At NYC H+H/Elmhurst, these numbers were identified in early May 2023 for each service area. Striking personnel included 78 medicine residents, 40 pediatrics residents, 40 behavioral health residents, and 6 pulmonary/critical care fellows. In the end, 14 providers from medicine crossed the picket line to work, leaving a gap of 64 residents. These provider gaps were translated to more usable shift numbers to understand coverage needs.
Once all shift gaps were identified, the focus was placed on internal coverage. Hierarchically, current clinical providers other than rotating residents, including physician assistants and nurse practitioners, should be offered overtime to fill gaps first, followed by attendings with administrative responsibilities who still perform clinical work. For this latter group, just-in-time training in electronic medical record (EMR) usage, advanced care life support, cardiopulmonary resuscitation, and other internally used provider applications should be performed.
At NYC H+H/Elmhurst, refresher EMR training modules were created for patient admitting and note writing, since some attendings had not done this since their training days because it is often a resident responsibility.
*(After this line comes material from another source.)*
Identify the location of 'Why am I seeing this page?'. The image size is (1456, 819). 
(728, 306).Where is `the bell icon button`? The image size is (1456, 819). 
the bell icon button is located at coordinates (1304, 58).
Additionally, a virtual EMR playground was made available for those providers to practice using EMR. Live 1-on-1 tutorial sessions with EMR analysts were established and training videos on the emergency, ambulatory, inpatient, and behavioral healthcare provider applications were rapidly recorded and shared. In hindsight, facilities should prerecord such videos before the threat of a strike or other emergency is present, so the videos can be easily distributed without using human resources to record them during the preparatory stages.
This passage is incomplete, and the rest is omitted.